Michaeli espère que les 106 jours qui restent avant les élections donneront des occasions de retrouver certaines voix qui ont été perdues au fil du temps.

« Le Parti travailliste va retourner parler à ces nombreux publics qu’il avait éloignés au fil des années, et à tort », note-t-elle, ajoutant que « pour ce scrutin, nous avons le temps nécessaire pour faire une bonne campagne et pour nous tourner vers ces nombreux Israéliens qui ont le sentiment qu’ils ont besoin de ce qu’offre le parti Travailliste, de ce qu’offre notre idéologie et qui ont le sentiment que c’est lui qu’ils veulent voir au pouvoir. »

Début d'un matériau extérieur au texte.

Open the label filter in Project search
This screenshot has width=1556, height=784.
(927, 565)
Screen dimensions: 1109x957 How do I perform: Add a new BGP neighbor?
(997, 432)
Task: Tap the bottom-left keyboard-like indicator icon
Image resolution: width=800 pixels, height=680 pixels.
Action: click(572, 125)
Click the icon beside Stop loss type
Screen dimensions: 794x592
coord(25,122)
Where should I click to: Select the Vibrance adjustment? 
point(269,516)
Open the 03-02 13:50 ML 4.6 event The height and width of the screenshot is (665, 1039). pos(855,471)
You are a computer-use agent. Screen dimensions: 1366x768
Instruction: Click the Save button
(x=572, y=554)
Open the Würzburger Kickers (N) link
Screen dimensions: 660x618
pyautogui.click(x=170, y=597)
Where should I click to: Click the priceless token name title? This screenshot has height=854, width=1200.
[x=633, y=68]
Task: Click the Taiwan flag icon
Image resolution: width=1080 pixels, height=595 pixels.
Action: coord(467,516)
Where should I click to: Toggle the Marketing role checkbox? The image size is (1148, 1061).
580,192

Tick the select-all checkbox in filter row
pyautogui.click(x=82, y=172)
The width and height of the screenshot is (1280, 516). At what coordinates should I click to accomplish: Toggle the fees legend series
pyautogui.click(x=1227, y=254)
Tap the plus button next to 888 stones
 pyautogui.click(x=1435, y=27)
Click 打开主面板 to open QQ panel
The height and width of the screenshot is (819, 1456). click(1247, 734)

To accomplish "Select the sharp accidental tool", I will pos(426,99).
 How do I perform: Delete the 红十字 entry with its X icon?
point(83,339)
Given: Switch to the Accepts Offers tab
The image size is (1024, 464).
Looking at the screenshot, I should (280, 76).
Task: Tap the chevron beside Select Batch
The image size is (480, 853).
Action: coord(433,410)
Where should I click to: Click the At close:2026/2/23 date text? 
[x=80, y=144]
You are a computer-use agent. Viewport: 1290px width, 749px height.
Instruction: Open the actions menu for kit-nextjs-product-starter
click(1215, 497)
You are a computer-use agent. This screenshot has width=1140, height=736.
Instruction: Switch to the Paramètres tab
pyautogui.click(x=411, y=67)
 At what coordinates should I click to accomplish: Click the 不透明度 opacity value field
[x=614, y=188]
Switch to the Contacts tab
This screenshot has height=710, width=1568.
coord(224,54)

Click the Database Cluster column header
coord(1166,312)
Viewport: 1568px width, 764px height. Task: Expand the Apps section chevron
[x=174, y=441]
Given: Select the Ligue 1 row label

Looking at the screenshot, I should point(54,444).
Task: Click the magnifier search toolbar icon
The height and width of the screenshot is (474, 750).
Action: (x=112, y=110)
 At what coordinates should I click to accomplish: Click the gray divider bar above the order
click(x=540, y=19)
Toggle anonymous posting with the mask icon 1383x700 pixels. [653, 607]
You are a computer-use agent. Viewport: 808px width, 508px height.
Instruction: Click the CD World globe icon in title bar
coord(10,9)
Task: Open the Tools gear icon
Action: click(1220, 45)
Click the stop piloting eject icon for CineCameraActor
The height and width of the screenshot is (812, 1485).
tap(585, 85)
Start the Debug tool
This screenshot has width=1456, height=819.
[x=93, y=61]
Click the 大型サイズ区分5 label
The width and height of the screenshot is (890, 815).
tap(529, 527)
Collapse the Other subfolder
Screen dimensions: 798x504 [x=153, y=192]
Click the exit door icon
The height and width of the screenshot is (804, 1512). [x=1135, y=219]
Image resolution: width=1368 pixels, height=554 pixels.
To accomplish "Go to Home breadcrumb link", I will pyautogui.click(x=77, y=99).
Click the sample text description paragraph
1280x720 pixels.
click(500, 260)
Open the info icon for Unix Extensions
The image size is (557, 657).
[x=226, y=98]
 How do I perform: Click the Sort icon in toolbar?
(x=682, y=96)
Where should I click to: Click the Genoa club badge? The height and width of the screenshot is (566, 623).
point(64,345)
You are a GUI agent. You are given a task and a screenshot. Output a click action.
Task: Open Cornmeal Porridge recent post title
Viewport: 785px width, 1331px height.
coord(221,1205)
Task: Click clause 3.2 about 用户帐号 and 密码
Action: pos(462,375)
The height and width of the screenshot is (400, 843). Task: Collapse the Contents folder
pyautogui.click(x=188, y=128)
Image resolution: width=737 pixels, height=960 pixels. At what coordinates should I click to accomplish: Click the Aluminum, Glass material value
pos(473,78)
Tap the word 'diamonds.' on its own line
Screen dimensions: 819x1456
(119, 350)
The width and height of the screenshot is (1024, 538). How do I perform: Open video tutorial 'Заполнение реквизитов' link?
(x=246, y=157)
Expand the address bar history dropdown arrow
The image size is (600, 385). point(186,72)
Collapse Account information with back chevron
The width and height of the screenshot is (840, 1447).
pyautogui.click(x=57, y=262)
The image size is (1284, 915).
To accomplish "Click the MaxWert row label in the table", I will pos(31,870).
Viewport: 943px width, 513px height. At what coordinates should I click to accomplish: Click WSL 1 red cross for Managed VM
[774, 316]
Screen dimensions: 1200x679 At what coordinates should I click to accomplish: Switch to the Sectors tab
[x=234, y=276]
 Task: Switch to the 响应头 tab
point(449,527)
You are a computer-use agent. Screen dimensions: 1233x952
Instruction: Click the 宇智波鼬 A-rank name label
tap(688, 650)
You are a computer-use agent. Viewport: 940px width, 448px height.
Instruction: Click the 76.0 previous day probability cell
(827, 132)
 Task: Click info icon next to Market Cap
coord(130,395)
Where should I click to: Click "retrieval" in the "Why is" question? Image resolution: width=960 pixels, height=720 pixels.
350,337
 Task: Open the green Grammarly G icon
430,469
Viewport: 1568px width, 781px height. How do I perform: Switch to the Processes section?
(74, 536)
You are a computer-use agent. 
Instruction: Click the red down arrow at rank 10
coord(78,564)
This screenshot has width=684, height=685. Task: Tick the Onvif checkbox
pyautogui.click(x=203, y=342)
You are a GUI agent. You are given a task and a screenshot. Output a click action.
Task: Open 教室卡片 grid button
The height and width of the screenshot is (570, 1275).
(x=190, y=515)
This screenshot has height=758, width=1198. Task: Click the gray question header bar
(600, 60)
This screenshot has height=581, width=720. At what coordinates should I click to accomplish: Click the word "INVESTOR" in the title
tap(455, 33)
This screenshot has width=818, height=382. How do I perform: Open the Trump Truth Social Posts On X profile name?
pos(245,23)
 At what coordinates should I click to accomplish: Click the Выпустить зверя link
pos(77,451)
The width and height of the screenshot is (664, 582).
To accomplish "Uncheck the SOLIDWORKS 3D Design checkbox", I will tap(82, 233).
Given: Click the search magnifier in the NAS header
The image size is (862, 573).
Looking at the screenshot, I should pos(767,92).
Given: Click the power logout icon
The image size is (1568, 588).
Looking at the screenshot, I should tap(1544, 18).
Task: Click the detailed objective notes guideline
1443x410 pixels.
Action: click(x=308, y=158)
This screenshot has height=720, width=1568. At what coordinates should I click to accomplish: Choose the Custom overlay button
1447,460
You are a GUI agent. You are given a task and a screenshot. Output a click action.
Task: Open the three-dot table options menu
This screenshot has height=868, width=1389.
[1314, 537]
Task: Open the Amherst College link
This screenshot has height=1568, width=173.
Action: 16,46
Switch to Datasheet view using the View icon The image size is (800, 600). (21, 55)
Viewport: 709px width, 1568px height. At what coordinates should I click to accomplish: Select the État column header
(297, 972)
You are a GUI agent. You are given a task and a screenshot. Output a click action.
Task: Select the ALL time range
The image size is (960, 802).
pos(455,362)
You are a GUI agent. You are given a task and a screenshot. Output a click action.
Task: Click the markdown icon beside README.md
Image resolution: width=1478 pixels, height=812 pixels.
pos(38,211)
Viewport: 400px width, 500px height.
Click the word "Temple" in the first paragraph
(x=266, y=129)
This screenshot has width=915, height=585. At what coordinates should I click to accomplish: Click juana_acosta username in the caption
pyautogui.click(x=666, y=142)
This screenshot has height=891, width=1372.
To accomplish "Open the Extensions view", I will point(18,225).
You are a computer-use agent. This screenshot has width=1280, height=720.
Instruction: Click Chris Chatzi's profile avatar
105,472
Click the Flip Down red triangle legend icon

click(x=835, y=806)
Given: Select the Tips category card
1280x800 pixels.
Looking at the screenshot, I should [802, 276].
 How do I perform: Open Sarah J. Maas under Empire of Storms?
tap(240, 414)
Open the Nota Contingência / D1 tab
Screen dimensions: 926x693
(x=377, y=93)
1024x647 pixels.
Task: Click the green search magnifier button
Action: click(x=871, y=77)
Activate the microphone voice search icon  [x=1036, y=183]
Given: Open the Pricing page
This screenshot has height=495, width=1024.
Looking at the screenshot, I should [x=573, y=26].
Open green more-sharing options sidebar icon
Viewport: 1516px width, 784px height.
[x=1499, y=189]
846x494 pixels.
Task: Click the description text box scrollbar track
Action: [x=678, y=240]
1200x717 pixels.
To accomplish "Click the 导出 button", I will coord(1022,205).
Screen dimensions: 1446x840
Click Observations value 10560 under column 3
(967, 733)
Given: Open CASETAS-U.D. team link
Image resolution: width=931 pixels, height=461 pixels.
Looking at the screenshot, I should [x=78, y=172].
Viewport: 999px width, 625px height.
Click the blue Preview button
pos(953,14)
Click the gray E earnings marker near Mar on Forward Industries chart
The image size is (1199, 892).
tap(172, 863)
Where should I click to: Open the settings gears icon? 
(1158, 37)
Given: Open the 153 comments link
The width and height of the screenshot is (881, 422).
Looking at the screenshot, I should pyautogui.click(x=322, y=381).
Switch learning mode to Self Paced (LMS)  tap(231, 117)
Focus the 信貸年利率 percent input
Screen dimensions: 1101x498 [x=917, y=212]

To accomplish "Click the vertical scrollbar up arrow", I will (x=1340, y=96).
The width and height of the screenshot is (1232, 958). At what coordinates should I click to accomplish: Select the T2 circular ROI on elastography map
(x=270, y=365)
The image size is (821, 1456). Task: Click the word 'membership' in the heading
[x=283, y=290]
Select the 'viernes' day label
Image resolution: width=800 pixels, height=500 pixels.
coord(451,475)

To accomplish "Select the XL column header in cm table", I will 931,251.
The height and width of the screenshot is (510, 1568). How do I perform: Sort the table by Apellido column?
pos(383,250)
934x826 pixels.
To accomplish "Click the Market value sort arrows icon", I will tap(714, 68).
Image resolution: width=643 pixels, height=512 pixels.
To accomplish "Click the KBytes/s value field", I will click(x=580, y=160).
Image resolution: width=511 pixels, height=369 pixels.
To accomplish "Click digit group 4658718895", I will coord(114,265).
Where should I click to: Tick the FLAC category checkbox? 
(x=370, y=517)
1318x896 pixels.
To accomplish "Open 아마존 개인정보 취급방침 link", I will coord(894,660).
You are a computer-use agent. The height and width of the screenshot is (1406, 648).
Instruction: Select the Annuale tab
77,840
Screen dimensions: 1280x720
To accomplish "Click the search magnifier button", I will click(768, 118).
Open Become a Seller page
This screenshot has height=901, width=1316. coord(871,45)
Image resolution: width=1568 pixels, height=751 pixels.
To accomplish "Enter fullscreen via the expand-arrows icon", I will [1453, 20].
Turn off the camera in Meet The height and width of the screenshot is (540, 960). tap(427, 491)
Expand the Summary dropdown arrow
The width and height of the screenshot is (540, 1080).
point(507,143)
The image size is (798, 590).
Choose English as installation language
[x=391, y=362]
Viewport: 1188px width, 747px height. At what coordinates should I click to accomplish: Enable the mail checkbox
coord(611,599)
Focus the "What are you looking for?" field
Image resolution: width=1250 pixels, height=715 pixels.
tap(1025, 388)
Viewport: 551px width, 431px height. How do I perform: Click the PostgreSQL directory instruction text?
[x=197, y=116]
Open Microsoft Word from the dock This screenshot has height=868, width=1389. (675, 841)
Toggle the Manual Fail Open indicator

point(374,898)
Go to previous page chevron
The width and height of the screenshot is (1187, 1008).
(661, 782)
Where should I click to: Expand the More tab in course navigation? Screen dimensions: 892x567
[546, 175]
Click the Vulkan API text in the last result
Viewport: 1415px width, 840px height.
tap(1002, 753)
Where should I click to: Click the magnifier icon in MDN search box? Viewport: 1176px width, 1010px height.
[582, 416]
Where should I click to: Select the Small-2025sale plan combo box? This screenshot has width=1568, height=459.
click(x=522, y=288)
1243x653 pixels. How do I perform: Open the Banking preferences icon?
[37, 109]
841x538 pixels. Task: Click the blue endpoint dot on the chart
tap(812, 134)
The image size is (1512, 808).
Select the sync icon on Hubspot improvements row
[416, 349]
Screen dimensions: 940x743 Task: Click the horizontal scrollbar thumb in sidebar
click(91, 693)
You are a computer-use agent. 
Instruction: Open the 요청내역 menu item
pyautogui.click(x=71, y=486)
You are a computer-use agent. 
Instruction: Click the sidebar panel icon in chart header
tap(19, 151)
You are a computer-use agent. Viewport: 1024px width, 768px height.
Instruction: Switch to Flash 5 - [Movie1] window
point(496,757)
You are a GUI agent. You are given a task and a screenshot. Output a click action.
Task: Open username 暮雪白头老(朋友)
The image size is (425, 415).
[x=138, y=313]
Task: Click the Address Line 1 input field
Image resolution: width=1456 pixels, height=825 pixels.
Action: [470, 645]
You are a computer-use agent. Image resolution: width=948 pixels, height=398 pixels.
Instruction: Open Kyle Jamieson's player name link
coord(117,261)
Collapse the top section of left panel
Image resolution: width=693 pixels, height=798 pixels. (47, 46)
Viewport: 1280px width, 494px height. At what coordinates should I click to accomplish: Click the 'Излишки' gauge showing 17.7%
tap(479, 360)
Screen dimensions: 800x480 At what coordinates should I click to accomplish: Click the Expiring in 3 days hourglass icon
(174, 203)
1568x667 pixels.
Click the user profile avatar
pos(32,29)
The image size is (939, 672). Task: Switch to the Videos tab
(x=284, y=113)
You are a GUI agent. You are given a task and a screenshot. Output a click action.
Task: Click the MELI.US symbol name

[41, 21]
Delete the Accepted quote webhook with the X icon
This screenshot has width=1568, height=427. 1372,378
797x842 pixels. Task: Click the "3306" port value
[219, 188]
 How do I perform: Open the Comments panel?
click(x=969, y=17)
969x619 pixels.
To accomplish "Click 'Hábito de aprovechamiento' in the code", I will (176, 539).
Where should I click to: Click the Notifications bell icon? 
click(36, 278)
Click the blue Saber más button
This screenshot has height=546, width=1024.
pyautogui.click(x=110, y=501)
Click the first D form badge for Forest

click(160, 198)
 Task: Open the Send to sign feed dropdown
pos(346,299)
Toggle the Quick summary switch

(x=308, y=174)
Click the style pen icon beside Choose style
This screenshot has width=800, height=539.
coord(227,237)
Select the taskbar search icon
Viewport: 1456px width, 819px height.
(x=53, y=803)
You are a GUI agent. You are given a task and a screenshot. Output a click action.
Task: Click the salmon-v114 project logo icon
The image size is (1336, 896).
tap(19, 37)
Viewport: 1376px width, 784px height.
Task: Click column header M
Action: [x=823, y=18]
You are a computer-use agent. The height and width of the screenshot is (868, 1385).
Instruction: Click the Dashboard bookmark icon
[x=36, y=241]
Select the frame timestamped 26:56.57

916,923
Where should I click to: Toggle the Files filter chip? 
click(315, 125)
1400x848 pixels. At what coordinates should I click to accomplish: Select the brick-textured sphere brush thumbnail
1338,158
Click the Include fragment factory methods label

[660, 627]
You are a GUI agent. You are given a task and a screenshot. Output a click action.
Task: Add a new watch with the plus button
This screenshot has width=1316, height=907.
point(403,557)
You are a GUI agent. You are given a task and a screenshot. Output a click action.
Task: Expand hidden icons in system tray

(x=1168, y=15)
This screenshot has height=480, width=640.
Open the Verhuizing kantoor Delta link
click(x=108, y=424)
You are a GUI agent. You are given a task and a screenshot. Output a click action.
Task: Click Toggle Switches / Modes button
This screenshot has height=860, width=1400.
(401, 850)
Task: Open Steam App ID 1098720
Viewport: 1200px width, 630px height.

Michaeli a affronté, pendant les Primaires de lundi, Eran Hermoni, secrétaire du parti, qui briguait lui aussi sa présidence. Hermoni avait accusé Michaeli de ne pas être le genre de leader que la formation pourrait présenter au poste de Premier ministre, appelant à la remplacer par une importante personnalité publique susceptible d’apporter du prestige au rôle. Il avait aussi poussé le parti à se rapprocher du centre.

En remportant la primaire, Michaeli devient la première présidente de la formation à avoir conservé son poste lors de treize primaires successives – un record.

Sa victoire fait éclater « le modèle qui était caractéristique du Parti travailliste, et qui lui a fait gagner la réputation d’être une formation ‘qui dévore ses dirigeants’, » commente Kenig.

Les Primaires pour désigner la liste des candidats Travaillistes qui se présenteront au scrutin du mois de novembre sont prévues en date du 9 août.